◆ **YOUR OBJECTIVE**: The full set of lines below has to be written out again exactly.

Saved data entries
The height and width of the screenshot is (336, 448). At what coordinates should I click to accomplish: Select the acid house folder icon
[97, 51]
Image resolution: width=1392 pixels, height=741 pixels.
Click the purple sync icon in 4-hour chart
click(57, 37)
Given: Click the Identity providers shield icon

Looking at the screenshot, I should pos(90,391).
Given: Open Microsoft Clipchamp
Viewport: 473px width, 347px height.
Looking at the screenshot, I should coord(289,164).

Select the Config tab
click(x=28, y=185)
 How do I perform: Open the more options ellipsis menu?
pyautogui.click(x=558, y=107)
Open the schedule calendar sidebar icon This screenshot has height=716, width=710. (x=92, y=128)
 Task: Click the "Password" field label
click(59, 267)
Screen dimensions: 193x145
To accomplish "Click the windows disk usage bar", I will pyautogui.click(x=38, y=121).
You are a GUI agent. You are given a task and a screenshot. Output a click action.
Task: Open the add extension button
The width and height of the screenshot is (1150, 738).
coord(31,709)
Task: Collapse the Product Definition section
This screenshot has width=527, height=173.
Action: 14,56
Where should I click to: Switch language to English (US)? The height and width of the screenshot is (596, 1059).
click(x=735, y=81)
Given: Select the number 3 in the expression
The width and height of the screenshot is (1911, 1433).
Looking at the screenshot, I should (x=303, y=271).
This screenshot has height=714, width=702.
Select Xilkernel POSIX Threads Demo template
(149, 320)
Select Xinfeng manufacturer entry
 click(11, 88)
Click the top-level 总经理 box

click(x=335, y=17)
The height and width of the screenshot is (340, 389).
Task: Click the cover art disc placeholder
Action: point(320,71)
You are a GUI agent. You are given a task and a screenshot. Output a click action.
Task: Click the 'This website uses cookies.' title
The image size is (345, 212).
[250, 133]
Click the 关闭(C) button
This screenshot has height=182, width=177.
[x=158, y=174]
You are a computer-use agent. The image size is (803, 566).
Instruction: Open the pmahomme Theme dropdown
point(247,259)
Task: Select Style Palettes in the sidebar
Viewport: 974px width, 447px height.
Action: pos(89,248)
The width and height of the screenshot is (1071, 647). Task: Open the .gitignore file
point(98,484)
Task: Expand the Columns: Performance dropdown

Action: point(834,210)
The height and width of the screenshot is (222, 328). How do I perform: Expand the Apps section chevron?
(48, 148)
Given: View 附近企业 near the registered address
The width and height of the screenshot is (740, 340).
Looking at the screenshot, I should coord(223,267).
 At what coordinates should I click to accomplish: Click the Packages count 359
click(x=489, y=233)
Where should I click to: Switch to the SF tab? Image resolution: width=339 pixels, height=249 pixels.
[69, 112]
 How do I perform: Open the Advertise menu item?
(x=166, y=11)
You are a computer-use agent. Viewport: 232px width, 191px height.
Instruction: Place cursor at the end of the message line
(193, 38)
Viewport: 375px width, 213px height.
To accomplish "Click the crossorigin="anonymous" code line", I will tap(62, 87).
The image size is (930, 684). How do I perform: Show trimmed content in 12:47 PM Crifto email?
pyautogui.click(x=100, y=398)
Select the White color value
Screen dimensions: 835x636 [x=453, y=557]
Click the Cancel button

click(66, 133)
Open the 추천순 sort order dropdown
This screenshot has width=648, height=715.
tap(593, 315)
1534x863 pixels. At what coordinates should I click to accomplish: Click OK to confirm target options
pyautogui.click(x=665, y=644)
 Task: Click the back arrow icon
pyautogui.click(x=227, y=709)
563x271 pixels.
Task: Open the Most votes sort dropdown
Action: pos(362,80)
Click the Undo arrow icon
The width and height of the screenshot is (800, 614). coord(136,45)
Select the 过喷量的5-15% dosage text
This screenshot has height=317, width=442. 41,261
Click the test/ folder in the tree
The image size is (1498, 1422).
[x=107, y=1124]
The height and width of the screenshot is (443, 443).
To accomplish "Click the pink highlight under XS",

◆ **EXERCISE OUTPUT**:
The height and width of the screenshot is (336, 448). At what coordinates should I click to accomplish: Select the acid house folder icon
[97, 51]
Image resolution: width=1392 pixels, height=741 pixels.
Click the purple sync icon in 4-hour chart
click(57, 37)
Given: Click the Identity providers shield icon

Looking at the screenshot, I should pos(90,391).
Given: Open Microsoft Clipchamp
Viewport: 473px width, 347px height.
Looking at the screenshot, I should coord(289,164).

Select the Config tab
click(x=28, y=185)
 How do I perform: Open the more options ellipsis menu?
pyautogui.click(x=558, y=107)
Open the schedule calendar sidebar icon This screenshot has height=716, width=710. (x=92, y=128)
 Task: Click the "Password" field label
click(59, 267)
Screen dimensions: 193x145
To accomplish "Click the windows disk usage bar", I will pyautogui.click(x=38, y=121).
You are a GUI agent. You are given a task and a screenshot. Output a click action.
Task: Open the add extension button
The width and height of the screenshot is (1150, 738).
coord(31,709)
Task: Collapse the Product Definition section
This screenshot has width=527, height=173.
Action: 14,56
Where should I click to: Switch language to English (US)? The height and width of the screenshot is (596, 1059).
click(x=735, y=81)
Given: Select the number 3 in the expression
The width and height of the screenshot is (1911, 1433).
Looking at the screenshot, I should (x=303, y=271).
This screenshot has height=714, width=702.
Select Xilkernel POSIX Threads Demo template
(149, 320)
Select Xinfeng manufacturer entry
 click(11, 88)
Click the top-level 总经理 box

click(x=335, y=17)
The height and width of the screenshot is (340, 389).
Task: Click the cover art disc placeholder
Action: point(320,71)
You are a GUI agent. You are given a task and a screenshot. Output a click action.
Task: Click the 'This website uses cookies.' title
The image size is (345, 212).
[250, 133]
Click the 关闭(C) button
This screenshot has height=182, width=177.
[x=158, y=174]
You are a computer-use agent. The image size is (803, 566).
Instruction: Open the pmahomme Theme dropdown
point(247,259)
Task: Select Style Palettes in the sidebar
Viewport: 974px width, 447px height.
Action: pos(89,248)
The width and height of the screenshot is (1071, 647). Task: Open the .gitignore file
point(98,484)
Task: Expand the Columns: Performance dropdown

Action: point(834,210)
The height and width of the screenshot is (222, 328). How do I perform: Expand the Apps section chevron?
(48, 148)
Given: View 附近企业 near the registered address
The width and height of the screenshot is (740, 340).
Looking at the screenshot, I should coord(223,267).
 At what coordinates should I click to accomplish: Click the Packages count 359
click(x=489, y=233)
Where should I click to: Switch to the SF tab? Image resolution: width=339 pixels, height=249 pixels.
[69, 112]
 How do I perform: Open the Advertise menu item?
(x=166, y=11)
You are a computer-use agent. Viewport: 232px width, 191px height.
Instruction: Place cursor at the end of the message line
(193, 38)
Viewport: 375px width, 213px height.
To accomplish "Click the crossorigin="anonymous" code line", I will tap(62, 87).
The image size is (930, 684). How do I perform: Show trimmed content in 12:47 PM Crifto email?
pyautogui.click(x=100, y=398)
Select the White color value
Screen dimensions: 835x636 [x=453, y=557]
Click the Cancel button

click(66, 133)
Open the 추천순 sort order dropdown
This screenshot has width=648, height=715.
tap(593, 315)
1534x863 pixels. At what coordinates should I click to accomplish: Click OK to confirm target options
pyautogui.click(x=665, y=644)
 Task: Click the back arrow icon
pyautogui.click(x=227, y=709)
563x271 pixels.
Task: Open the Most votes sort dropdown
Action: pos(362,80)
Click the Undo arrow icon
The width and height of the screenshot is (800, 614). coord(136,45)
Select the 过喷量的5-15% dosage text
This screenshot has height=317, width=442. 41,261
Click the test/ folder in the tree
The image size is (1498, 1422).
[x=107, y=1124]
The height and width of the screenshot is (443, 443).
To accomplish "Click the pink highlight under XS",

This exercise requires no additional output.